The Questions That Separate the Competent From the Convincing

Every MCA debt settlement company sounds competent on the first call. The language is confident, the promises are specific, and the urgency matches your own. This is by design. The first call is a sales conversation, and the person on the other end of the line has conducted hundreds of them. Your task is not to be reassured. Your task is to ask seven questions that a legitimate company can answer without hesitation and a fraudulent one cannot answer at all.

Who Are Your Attorneys, and Where Are They Licensed?

The first question is jurisdictional. MCA agreements are governed by state law, and the most consequential disputes play out in New York courts, where most MCA contracts designate jurisdiction.
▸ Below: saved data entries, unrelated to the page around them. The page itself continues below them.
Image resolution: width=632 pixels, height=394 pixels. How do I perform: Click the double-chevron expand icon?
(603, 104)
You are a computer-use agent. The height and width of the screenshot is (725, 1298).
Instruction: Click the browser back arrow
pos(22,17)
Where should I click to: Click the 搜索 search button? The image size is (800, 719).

If the company’s attorneys are not licensed in New York (or in the state whose law governs your agreement), their ability to file motions, challenge confessions of judgment, or appear in court on your behalf is nonexistent. A company that employs negotiators but not attorneys is a company that cannot litigate if the negotiation fails. Ask for names. Ask for bar numbers. Verify them on the state bar’s website before signing anything.

What Is Your Fee Structure, and When Do I Pay?
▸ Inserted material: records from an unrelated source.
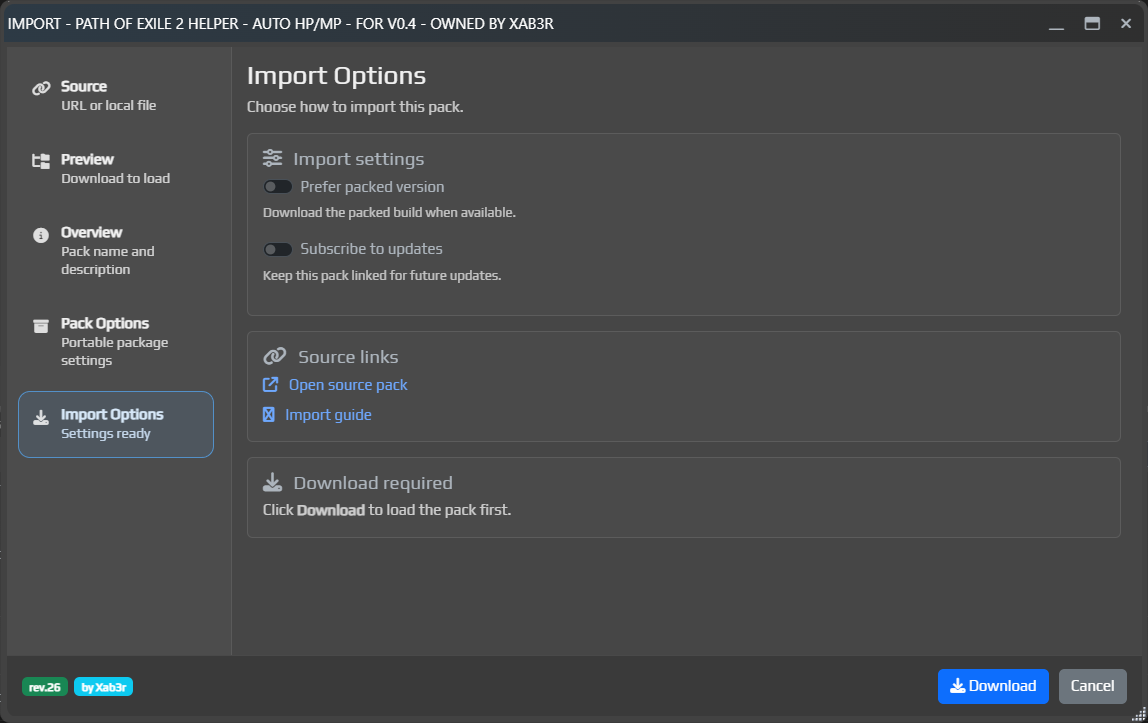The image size is (1148, 723).
Task: Open the Import guide link
Action: click(x=327, y=414)

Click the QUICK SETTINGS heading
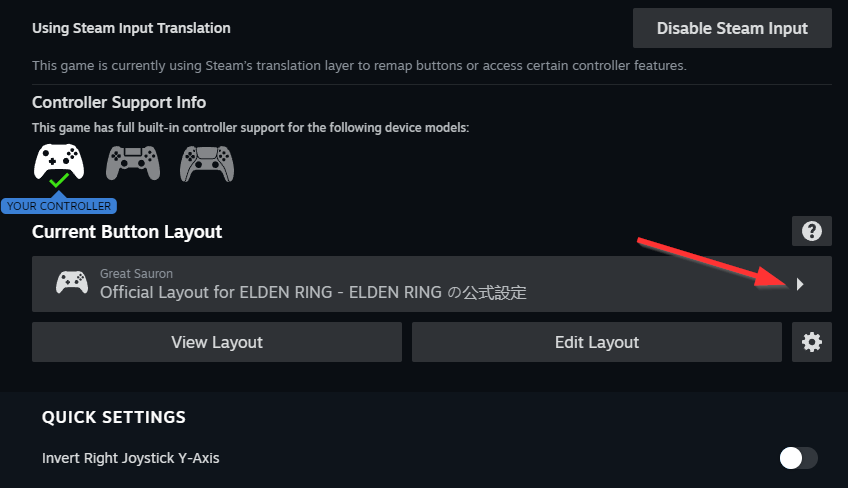(x=114, y=417)
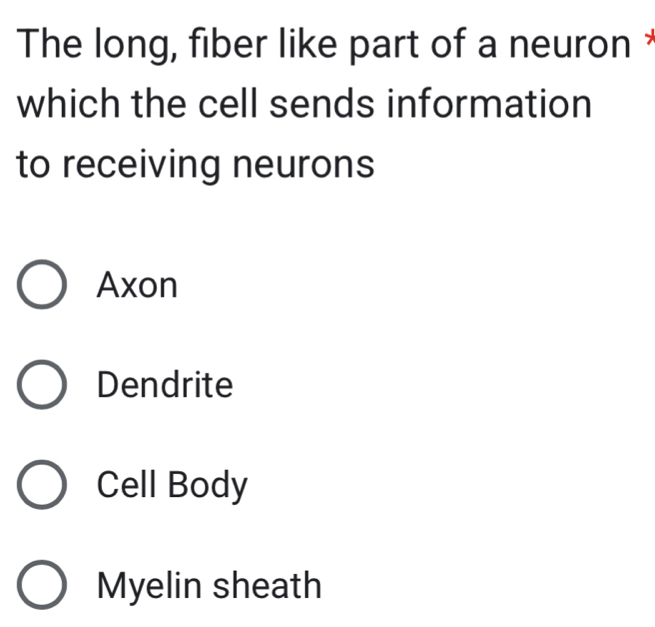655x627 pixels.
Task: Click the word 'information' in the question
Action: pos(489,104)
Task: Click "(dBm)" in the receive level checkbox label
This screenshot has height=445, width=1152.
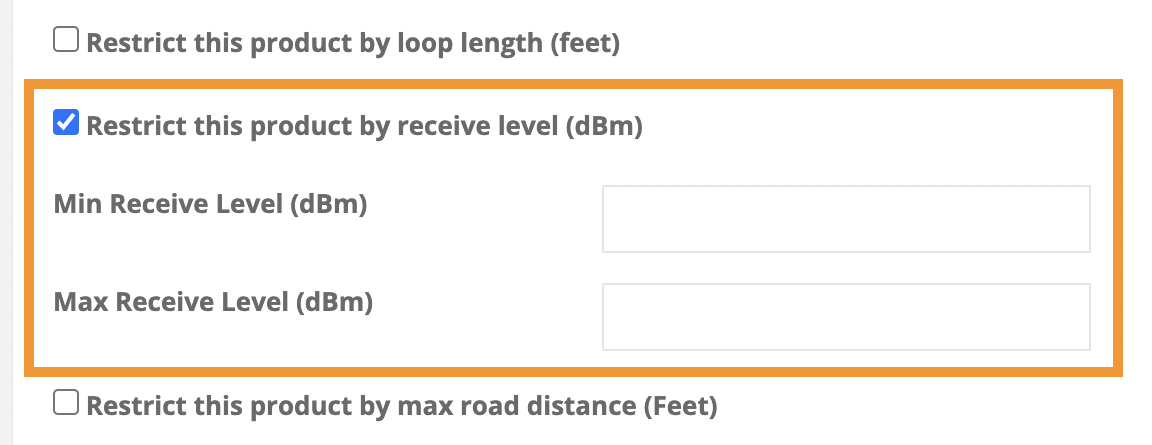Action: tap(604, 127)
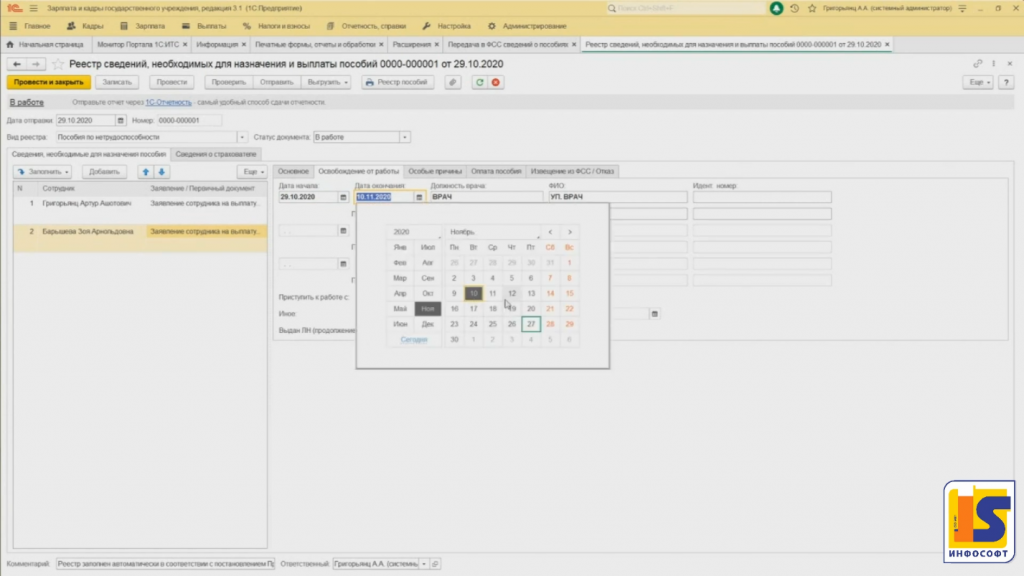Open calendar icon of Дата окончания field

[419, 197]
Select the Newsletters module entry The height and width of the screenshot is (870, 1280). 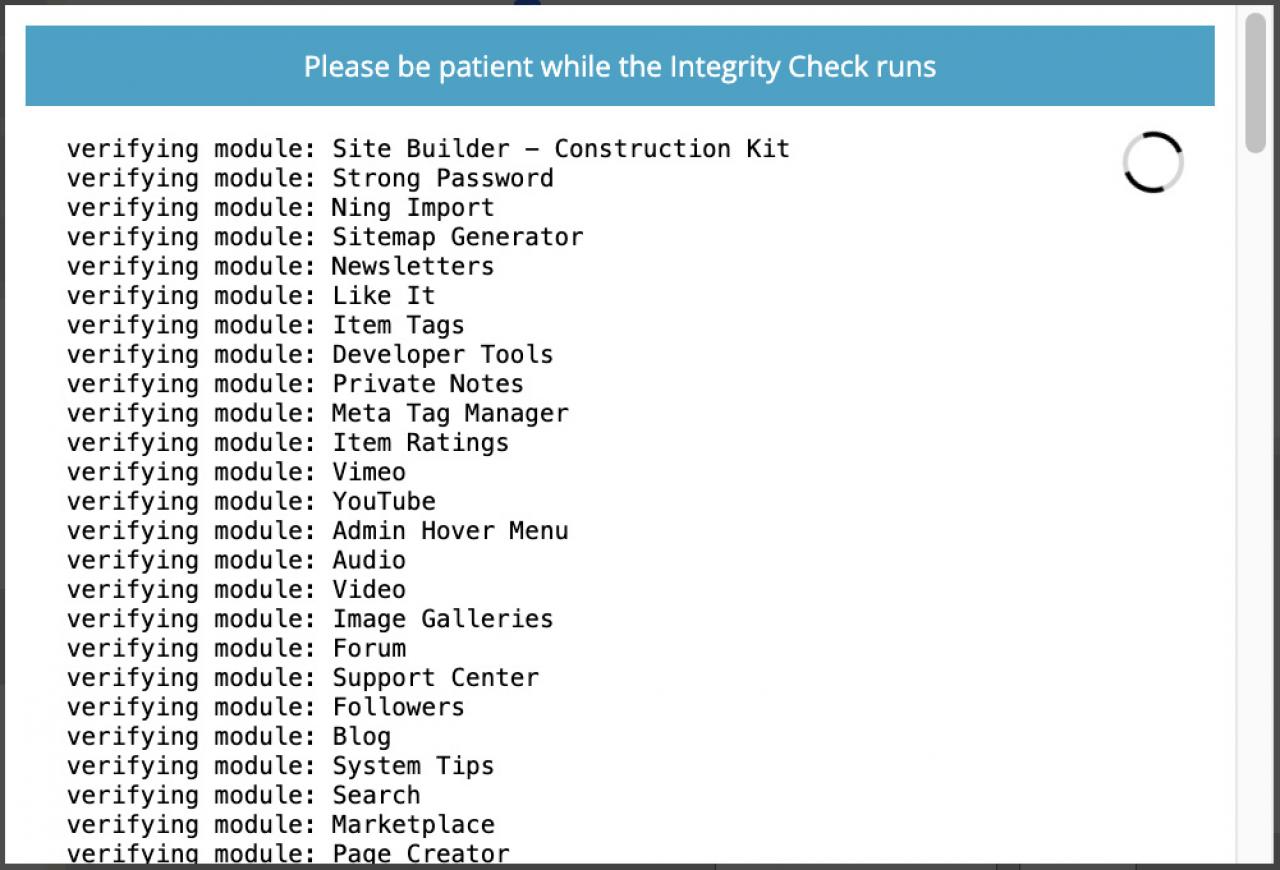click(x=281, y=267)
The second question is financial. The answer should be specific, in writing, and connected to results. Legitimate structures include a percentage of debt reduced (paid after the reduction is achieved), a flat fee for a defined scope of work, or a monthly retainer with a clear description of what the retainer covers. Structures that should raise concern include a large upfront fee with no refund provision, fees that are calculated as a percentage of the total debt (not the reduction), and any arrangement where the bulk of the payment is due before the company has contacted a single funder.

What Happens If the Funder Files on the Confession of Judgment?
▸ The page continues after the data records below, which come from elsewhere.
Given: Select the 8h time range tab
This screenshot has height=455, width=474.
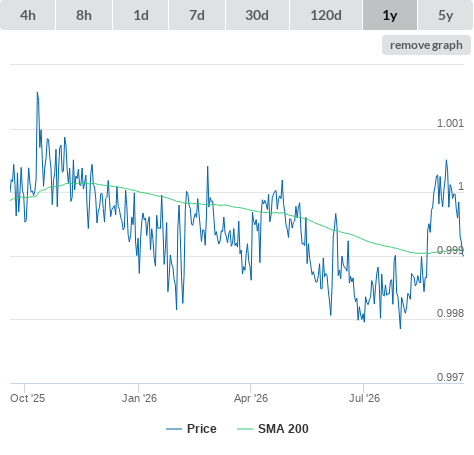Looking at the screenshot, I should 84,15.
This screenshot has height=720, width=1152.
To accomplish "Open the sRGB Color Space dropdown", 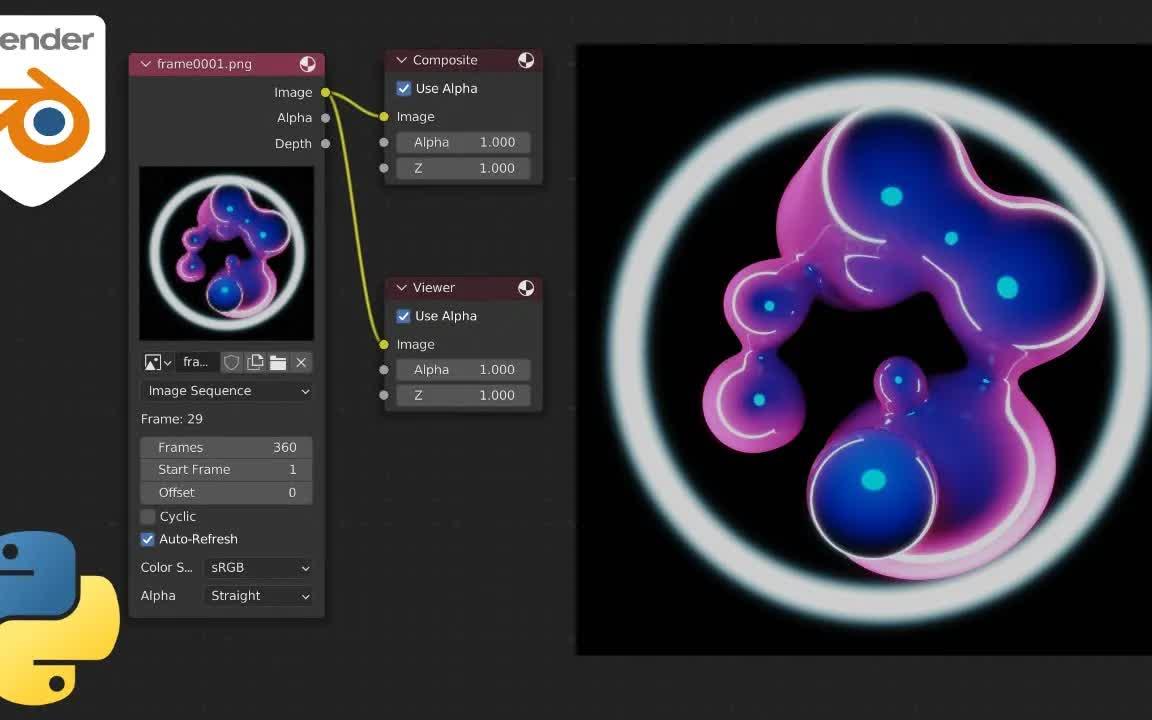I will point(258,567).
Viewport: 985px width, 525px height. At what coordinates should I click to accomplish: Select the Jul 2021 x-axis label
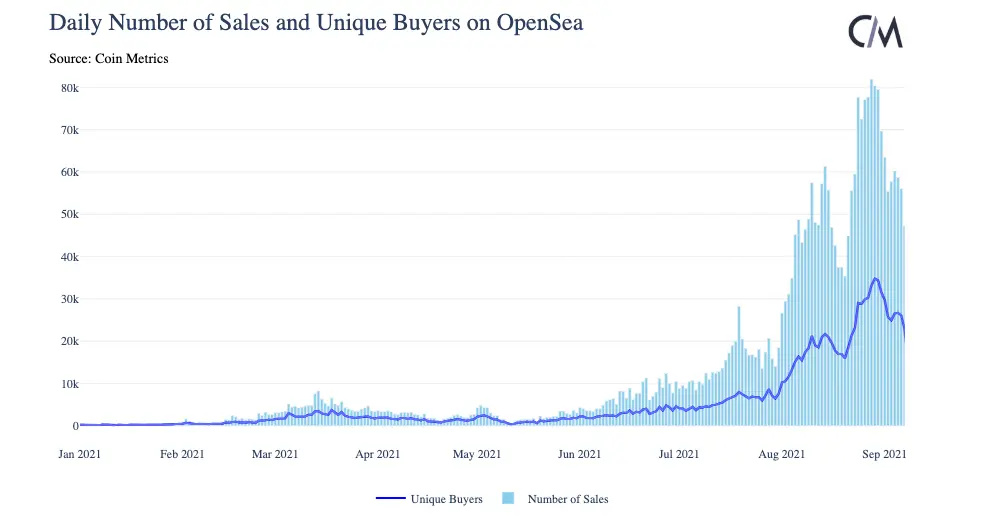[x=679, y=454]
The third question tests competence. If the company’s representative cannot explain what a confession of judgment is, how it is enforced under CPLR Section 3218, and what steps the company will take if one is filed against you, the company is not equipped to handle your case. A COJ filing can freeze your bank accounts within days. The company’s response to that filing is the difference between a temporary disruption and a cascading financial crisis. If the answer to this question is vague, general, or deferred to a later conversation, you are speaking with the wrong company.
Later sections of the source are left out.